If that is all true, then looking at the plot again, as you increase the chunk sizes from 8x8 to 512x512 the overhead goes down significantly. So I wonder if this is actually the chunk map chunk-open overhead which would dominate when chunks are small of course.

It might be especially significant for 3 nodes since the number of chunks isn’t divided evenly by the number of instances, therefore someone is stuck with extra data. Just a hypothesis.


#6

I used 15.12. 8KB corresponds to a chunk size of 64x64 (x16bit). I think the overhead is really the chunk-open part (as it is huge for small chunks and gets less for bigger chunks). Does this also creates a postgresql query for each chunk? I’ll check the Query Timing output of the logs and post it here. SciDB is built in Release mode, so I have to rebuild it with RelWithDebugOutput (something like that). I need a day or two set this up :wink:
What is the scaling you see at your clusters where you also control network and disk setup? Is it near linear?


#7

No there is no postgres query for each chunk. The chunk maps are completely independent and per-instance.

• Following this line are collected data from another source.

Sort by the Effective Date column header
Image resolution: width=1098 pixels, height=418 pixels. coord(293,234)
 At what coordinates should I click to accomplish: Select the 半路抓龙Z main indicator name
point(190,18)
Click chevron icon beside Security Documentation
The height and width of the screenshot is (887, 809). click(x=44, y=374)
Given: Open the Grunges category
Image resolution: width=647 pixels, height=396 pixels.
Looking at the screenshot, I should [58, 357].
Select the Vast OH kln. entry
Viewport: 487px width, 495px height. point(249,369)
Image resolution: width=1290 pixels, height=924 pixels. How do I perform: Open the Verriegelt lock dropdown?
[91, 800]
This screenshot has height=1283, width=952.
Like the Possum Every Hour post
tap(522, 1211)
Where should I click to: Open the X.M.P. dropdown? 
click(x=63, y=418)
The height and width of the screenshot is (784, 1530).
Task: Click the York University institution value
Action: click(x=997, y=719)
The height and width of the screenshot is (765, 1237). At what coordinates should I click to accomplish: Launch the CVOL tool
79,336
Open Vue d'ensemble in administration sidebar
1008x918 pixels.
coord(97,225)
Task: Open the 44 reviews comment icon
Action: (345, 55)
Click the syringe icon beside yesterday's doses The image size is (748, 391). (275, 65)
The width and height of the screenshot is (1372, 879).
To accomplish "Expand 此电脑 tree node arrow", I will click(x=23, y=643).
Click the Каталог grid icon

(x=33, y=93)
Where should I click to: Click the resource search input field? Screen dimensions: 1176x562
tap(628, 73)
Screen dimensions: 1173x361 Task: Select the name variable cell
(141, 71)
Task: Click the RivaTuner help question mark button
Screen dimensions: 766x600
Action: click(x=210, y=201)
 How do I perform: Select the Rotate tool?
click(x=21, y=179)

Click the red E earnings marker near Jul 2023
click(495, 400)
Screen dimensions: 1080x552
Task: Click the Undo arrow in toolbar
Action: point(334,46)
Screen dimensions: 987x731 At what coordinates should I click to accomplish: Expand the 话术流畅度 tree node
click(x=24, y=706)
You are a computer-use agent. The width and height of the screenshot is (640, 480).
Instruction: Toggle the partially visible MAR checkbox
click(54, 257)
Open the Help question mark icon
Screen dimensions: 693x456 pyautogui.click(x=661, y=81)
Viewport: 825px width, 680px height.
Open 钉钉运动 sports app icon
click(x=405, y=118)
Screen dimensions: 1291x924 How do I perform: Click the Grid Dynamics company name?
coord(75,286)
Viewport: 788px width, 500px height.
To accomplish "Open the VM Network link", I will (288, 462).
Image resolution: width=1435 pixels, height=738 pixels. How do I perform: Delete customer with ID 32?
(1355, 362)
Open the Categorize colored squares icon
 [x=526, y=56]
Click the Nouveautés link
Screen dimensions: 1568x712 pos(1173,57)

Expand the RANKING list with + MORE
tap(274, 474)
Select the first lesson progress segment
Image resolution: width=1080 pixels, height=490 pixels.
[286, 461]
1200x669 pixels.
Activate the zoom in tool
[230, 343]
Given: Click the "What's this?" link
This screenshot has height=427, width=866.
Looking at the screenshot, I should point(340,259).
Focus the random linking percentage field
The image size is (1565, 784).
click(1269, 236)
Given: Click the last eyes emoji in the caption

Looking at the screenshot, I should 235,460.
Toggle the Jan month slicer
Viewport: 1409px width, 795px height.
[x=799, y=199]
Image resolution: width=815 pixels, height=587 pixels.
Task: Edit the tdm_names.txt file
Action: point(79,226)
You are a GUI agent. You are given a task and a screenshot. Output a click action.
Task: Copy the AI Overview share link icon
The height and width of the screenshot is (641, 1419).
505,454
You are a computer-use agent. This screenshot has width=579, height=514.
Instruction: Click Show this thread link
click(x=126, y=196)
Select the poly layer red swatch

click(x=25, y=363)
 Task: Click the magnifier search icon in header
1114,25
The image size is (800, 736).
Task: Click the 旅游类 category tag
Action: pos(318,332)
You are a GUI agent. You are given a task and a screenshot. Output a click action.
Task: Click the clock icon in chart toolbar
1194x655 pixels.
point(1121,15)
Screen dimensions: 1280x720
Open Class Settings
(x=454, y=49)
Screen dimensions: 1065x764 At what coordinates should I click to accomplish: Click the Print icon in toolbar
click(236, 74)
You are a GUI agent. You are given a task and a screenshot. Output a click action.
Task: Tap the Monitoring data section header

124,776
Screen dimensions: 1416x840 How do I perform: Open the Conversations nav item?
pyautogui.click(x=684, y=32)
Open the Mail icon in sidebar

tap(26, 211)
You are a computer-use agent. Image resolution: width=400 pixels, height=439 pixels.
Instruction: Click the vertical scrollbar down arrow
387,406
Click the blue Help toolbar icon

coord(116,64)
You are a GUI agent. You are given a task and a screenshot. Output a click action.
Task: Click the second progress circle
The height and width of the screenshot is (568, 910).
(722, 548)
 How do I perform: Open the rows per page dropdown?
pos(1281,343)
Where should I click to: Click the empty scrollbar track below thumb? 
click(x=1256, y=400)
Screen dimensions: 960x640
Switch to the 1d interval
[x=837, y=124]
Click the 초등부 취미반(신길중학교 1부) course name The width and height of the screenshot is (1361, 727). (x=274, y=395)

Postgres stores only metadata like array schema, instance names. So when you start the query, postgres takes some hits in the beginning but after that there is no per-chunk postgres business.

RelWithDebInfo has to do with debug symbols. I think you should still be able to turn on DEBUG logging even if it’s built in Release mode. Have you tried? It’s controlled in /opt/scidb/…/share/scidb/log4cxx.properties and the log file is written independently by each instance.

In our case of course scaling depends on the op performed. Things like sort / redimension and some joins have to share data and move data around - so they’re not going to be perfect. For things like sums and compute-parallel tasks you can get pretty good. See example here: https://github.com/paradigm4/elastic_resource_groups

Of course - if one instance gets stuck with more data than others, he will slow the whole query down. Also if the task is sub-second, then the little setup/teardown handshakes start to dominate. In essence - because of Amdahl’s law you rarely see just a straight line - eventually the line flattens but the shape depends on the task, data distribution and so on.

Another good test is to double the cores AND double the data at the same time - expecting the curve to stay flat. That is another useful measurement that is less sensitive to overhead.


#8

Thanks a lot for your input. Unfortunately my AWS request for more GPU instances is already expired, so I have to create another one before I can re-run the test. I quickly run some tests on a 2 node cluster. The sg-send and sg-receive parameters didn’t changed the overall runtime much.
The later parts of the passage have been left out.